The red poppies were artificial and sold by the veterans' organizations. The idea stems from the poem, "In Flanders field," re: WWI.

In Flanders Fields
By: Lieutenant Colonel John McCrae, MD (1872-1918)
Canadian Army

In Flanders Fields the poppies blow
Between the crosses row on row,
That mark our place; and in the sky
The larks, still bravely singing, fly
Scarce heard amid the guns below.

We are the Dead. Short days ago
We lived, felt dawn, saw sunset glow,
Loved and were loved, and now we lie
In Flanders fields.

Take up our quarrel with the foe:
To you from failing hands we throw
The torch; be yours to hold it high.
If ye break faith with us who die
We shall not sleep, though poppies grow
In Flanders fields.
-------------------------
The poem reflected the concern for the sacrifices of our dear neighbors to the north, and its beauty was such that the poem became hugely popular in the US.

Monte
"there is no justification not to remember"

Monte, this post is awesome. Thank you for putting such a thoughtful, touching reminder in your hearts and minds.
Monte, I have not celebrated Memorial Day since I was twenty-one. The previous two years had been spent in a faraway land and under fire and when I did come home I could not bring myself to any sort of celebration. I do, however remember. Every year, on Memorial weekend, I do not join in the cookouts and the parties, but instead I spend the weekend just remembering.

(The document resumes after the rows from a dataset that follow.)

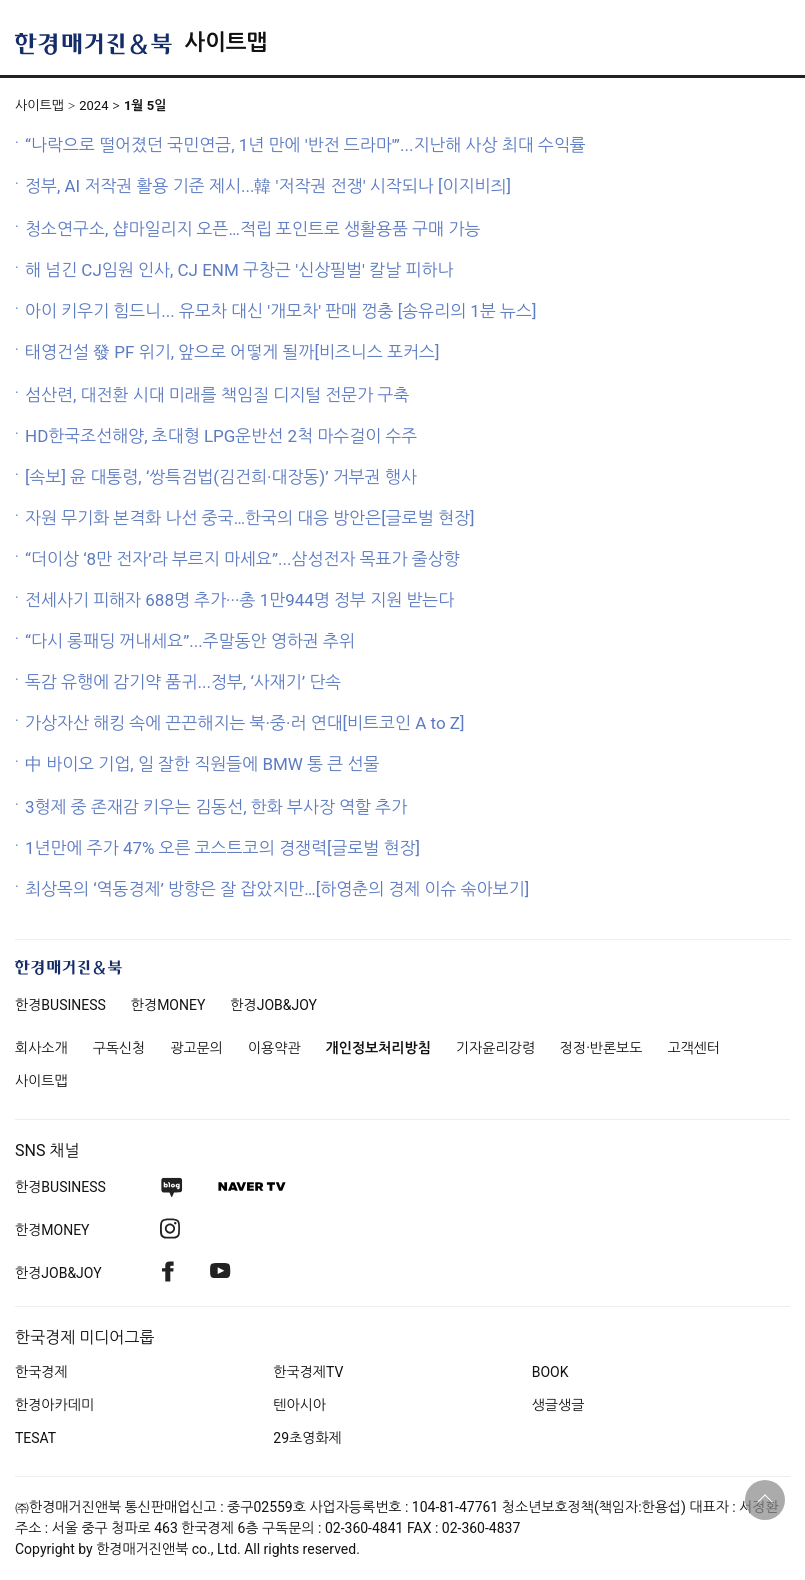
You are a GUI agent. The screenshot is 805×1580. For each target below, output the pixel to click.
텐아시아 (299, 1405)
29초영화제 (307, 1438)
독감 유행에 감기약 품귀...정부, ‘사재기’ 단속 (183, 682)
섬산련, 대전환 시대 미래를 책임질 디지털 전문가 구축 (217, 395)
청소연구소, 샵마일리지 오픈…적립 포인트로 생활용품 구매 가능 (253, 229)
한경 (60, 1005)
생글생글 (558, 1405)
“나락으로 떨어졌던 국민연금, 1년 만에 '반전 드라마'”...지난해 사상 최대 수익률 (305, 145)
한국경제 (41, 1372)
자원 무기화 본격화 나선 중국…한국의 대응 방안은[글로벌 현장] (249, 518)
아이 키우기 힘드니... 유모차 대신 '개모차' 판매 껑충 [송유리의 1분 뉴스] (281, 311)
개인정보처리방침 (378, 1048)
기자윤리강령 (495, 1048)
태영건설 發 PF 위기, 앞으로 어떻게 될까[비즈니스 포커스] (232, 352)
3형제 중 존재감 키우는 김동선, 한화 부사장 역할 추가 (216, 807)
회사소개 (41, 1048)
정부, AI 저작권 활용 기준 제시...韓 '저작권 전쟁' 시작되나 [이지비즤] (268, 186)
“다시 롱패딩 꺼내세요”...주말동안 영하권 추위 (190, 641)
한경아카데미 (54, 1405)
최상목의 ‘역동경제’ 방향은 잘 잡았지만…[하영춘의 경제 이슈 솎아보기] (277, 889)
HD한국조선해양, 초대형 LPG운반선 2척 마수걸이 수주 (221, 436)
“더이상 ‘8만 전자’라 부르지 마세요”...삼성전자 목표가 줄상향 (242, 559)
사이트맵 (225, 42)
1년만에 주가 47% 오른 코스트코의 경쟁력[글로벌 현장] (222, 848)
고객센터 (693, 1048)
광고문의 (196, 1048)
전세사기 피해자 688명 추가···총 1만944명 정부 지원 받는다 (239, 600)
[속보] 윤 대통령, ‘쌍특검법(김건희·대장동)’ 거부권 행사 (221, 477)
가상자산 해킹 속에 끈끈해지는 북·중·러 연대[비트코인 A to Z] (245, 723)
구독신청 (119, 1048)
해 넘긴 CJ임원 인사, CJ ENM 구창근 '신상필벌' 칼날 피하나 (239, 270)
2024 (93, 105)
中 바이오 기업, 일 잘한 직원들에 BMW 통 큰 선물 (202, 764)
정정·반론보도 (601, 1048)
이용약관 (274, 1048)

I remember the sights the sounds and the smells and I remember those friends I left there. I guess that is what the "holiday" is all about isn't it....remembering. This is a somber weekend for me as those memories are given free rein. Yes. I will remember.
This was absolutly perfect. I am being perfectly serious when I say this should be required reading for our nations youth.

I am surprised that you remember Decoration Day. Your age and wisdom lend to your words well.

Thank you very much for posting this. I am very pleased I made you a favorite. I had a feeling it would be a good thing and you have certainly not dissaponted.

Thank you again, good Sir.
I want to thank all of you who have commented for your compassionate and insightful comments.

Monte
Kinda like Christmas... we forget the reason for the season. Too many have fallen for naught. I agree with Bonnie Russell's comment. Skip the parade and fix the Veteran's hospitals. The politicians have completely forgotten who they serve.

Thanks for posting, my friend.
I have a Memorial Day post too:

http://open.salon.com/blog/susanne_freeborn/2010/05/28/for_bill_fix_with_love_42_memorial_days_later

Remembering isn't always easy, but our friends who served earned and deserve our attention.
it is like the end of the 300: remember me.
Monte, How could one not remember? Not put the members back together again? It is coming from the very soul of your being and I know we all have souls. Thanks for the post. Smile - Jali.
Thanks Monte for this.

oxo

Denese
There have been so many reading this repost, and your comments are so heart felt. I thank you all. And I am glad I decided to post it again. It is so gratifying to know that so many really do care.